So many monsters, each turning away from the fortress and instead gliding over the streets. As she watched, one dipped low and then rose, a struggling person clutched within its claws.

The flames blurred as her eyes filled with tears. The creature in her house screamed as smoke seeped into the building.

She had to run. Flee from the fires like her father had said. But how could she?

She had just destroyed her home. She had killed all those people who’d sought haven in the fortress, and her father would die alone in the street, burning to death.

“No,” she whispered. “Anything but this.”

There were no other endings, and her father had been right. This was the only choice to make. But her heart didn’t want to acknowledge the truth. Her heart wanted to punish her hands for the blood now on them.

She curled her hands into fists, digging her nails into her palms until they sliced through flesh. Blood dripped between her fingers. The simple pain wasn’t enough.

Run, her father’s voice echoed in her mind. Whatever it takes, run mon ange.

She had to be numb. Amicia turned and sprinted through her smoke-filled house. At the door, her boots awaited for gardening, but they’d do best in the forest. She ran until she was on the streets and could dodge the burning buildings. She ran until she reached the wall, where a small door would let her out into the wilds beyond.

Her mother’s door. The door where she would sneak out and run wild in the forests, before she got sick. She would always bring Amicia back a single wildflower for her hair.
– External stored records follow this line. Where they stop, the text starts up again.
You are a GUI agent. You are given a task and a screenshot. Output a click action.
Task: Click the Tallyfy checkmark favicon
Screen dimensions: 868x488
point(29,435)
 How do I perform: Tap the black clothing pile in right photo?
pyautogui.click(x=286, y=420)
Even this door would burn. Heat burned her spine, the fires chasing her even now. “I’m sorry,” she whispered.

Then she slipped out into the unknown.

 

 

Chapter 2

 

 

“Master, it is done.”

The shadows on the walls stretched and warped as one of the Dread made its way up the stone stairwell leading to the top of the chateau. Hunched and misshapen, the creature tried to make itself small and unnoticeable.

The King of the Dread wondered which one it was. They all looked the same to him these days. Hundreds of people turned into monsters living in the towering rookeries behind the chateau.
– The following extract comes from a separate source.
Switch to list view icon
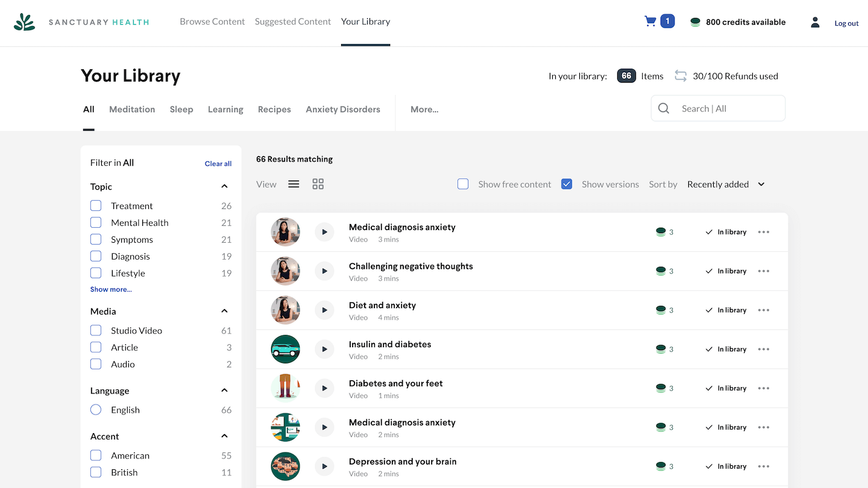868x488 pixels. 294,184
This highest tower was his haven, and the only place he traveled to when he needed space to think. All their voices echoed in his head. The torment of a thousand souls, each one screaming within the body of a monster they had never wanted to become.

Up here in the fresh, chilly air, he could stand above all the sounds. Their thoughts couldn’t pierce through the clouds, stars, and the moon casting silvery strands of light down upon him. Here, he wasn’t the King of the Dread.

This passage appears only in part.